## [Goal of the exercise]
"Image resolution: width=1240" appears in one line of the listing below; retype that line and every later line exactly, stopping at the end, and nothing else.
Top of Data extracts
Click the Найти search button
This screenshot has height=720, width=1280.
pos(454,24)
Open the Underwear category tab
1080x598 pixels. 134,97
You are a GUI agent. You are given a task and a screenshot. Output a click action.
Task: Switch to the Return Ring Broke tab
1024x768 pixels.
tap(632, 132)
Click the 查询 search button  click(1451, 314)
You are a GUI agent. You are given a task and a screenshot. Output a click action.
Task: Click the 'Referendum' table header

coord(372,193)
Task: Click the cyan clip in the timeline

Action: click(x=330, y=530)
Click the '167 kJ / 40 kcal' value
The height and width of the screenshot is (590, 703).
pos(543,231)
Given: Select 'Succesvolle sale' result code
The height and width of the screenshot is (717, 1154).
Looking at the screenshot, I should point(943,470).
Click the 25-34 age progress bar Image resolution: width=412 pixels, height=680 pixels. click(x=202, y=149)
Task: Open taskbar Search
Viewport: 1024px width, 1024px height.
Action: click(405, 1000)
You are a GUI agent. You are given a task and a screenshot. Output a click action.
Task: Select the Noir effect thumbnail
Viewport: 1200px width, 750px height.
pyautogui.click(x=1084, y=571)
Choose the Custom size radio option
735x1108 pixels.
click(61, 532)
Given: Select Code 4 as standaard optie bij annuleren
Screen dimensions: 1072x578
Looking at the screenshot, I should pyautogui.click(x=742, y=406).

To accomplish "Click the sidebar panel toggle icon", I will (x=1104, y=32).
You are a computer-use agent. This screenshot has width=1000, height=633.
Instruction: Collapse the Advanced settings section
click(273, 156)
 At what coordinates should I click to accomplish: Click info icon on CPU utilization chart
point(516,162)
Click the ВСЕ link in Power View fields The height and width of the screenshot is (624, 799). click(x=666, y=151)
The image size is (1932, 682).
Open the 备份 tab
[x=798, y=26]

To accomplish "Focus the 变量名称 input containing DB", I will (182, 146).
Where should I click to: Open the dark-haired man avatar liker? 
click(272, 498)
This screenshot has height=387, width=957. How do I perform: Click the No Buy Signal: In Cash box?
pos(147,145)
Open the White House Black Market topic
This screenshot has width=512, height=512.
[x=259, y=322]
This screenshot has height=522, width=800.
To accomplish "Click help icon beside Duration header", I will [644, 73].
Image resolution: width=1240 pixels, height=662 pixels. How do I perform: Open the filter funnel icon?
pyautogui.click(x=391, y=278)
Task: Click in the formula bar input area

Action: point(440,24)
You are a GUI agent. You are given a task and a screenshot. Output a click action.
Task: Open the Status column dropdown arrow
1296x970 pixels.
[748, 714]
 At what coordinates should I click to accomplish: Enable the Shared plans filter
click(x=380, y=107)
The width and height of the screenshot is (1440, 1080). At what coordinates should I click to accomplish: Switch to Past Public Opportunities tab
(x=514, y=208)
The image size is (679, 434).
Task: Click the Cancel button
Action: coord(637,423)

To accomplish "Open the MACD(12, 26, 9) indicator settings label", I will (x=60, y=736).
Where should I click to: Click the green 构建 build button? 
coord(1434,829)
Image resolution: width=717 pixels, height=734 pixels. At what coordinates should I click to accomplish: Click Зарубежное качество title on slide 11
Bottom of Data extracts
## [Task answer]
Image resolution: width=1240 pixels, height=662 pixels. How do I perform: Open the filter funnel icon?
pyautogui.click(x=391, y=278)
Task: Click in the formula bar input area

Action: point(440,24)
You are a GUI agent. You are given a task and a screenshot. Output a click action.
Task: Open the Status column dropdown arrow
1296x970 pixels.
[748, 714]
 At what coordinates should I click to accomplish: Enable the Shared plans filter
click(x=380, y=107)
The width and height of the screenshot is (1440, 1080). At what coordinates should I click to accomplish: Switch to Past Public Opportunities tab
(x=514, y=208)
The image size is (679, 434).
Task: Click the Cancel button
Action: coord(637,423)

To accomplish "Open the MACD(12, 26, 9) indicator settings label", I will (x=60, y=736).
Where should I click to: Click the green 构建 build button? 
coord(1434,829)
Image resolution: width=717 pixels, height=734 pixels. At what coordinates should I click to accomplish: Click Зарубежное качество title on slide 11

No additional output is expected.